Pixel coordinate grounding data:
>>>

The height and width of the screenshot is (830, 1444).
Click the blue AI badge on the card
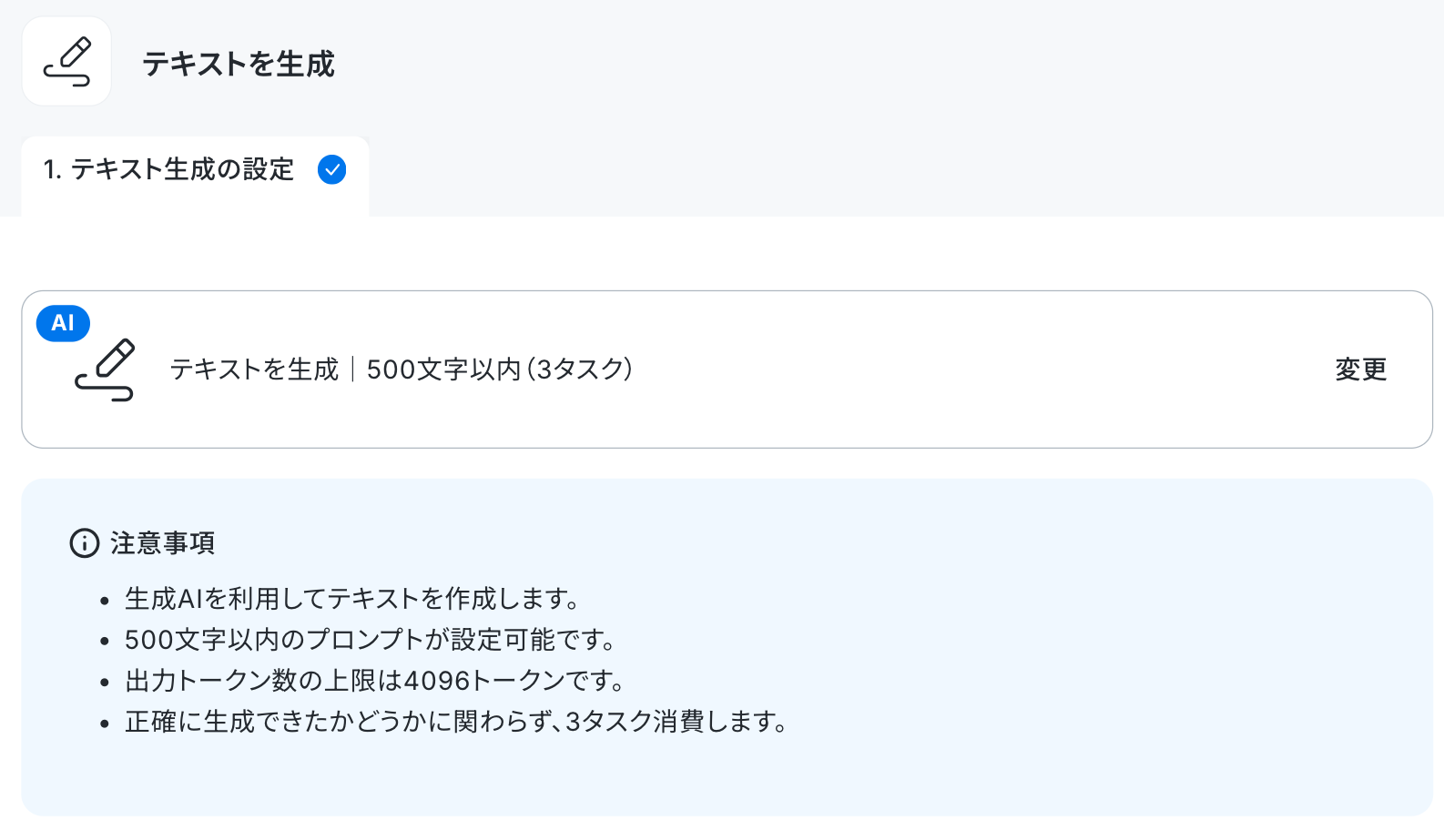63,323
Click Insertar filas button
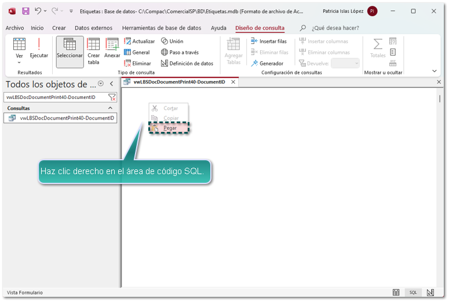 click(269, 41)
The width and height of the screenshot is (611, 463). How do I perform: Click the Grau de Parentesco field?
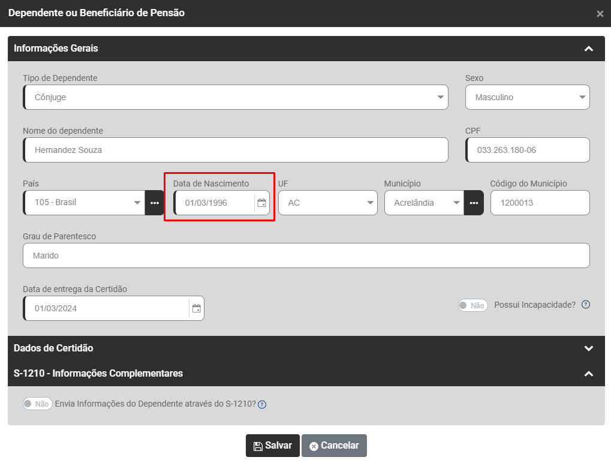click(306, 255)
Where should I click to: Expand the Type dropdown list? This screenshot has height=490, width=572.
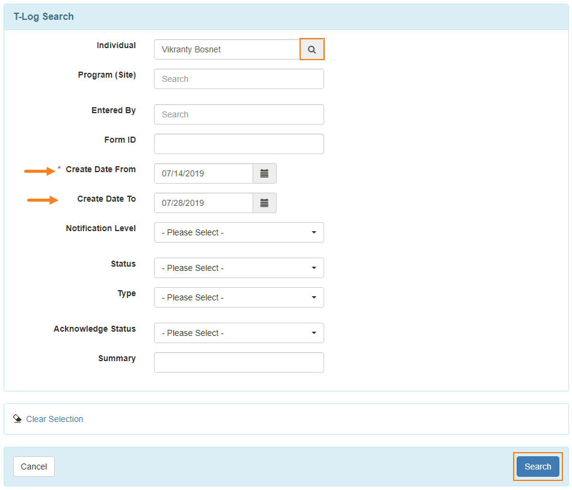click(x=239, y=297)
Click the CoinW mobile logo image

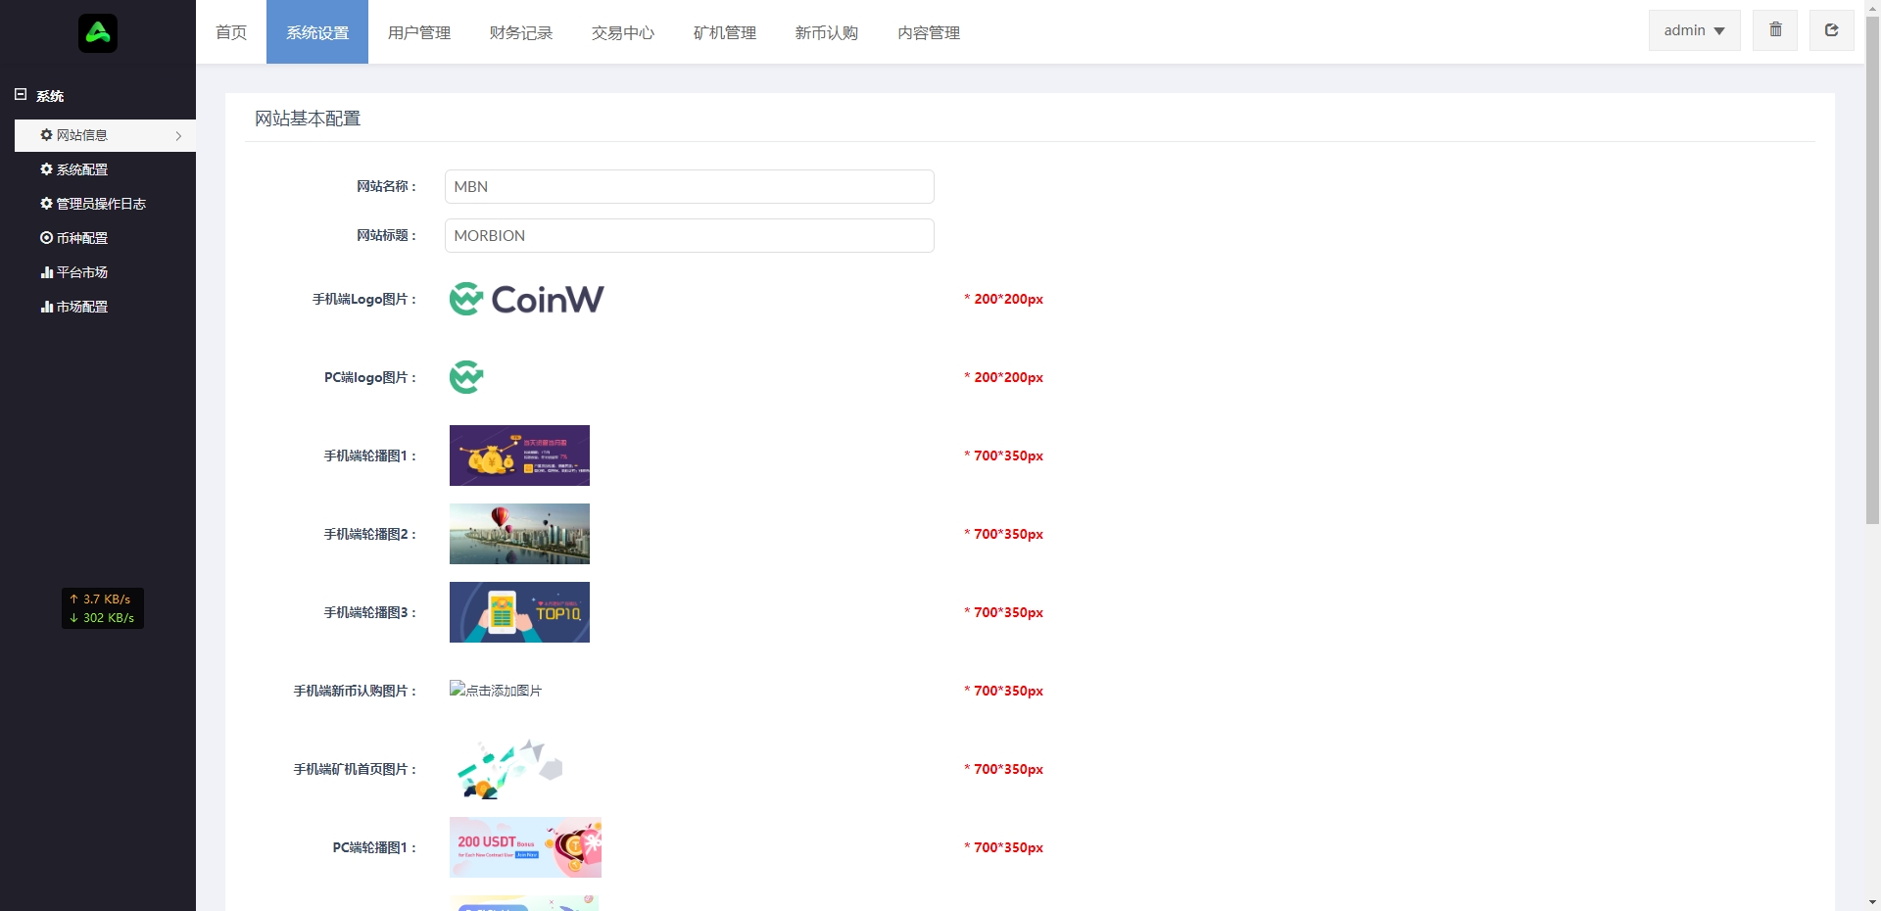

<<<

## [Exercise description]
Exactly the lines from the one holding "Where should I" through the last line of the entries must be set down, with nothing added and no pictures.

## [Written response]
Where should I click to: Expand the Type dropdown list? This screenshot has height=490, width=572.
click(x=239, y=297)
Click the CoinW mobile logo image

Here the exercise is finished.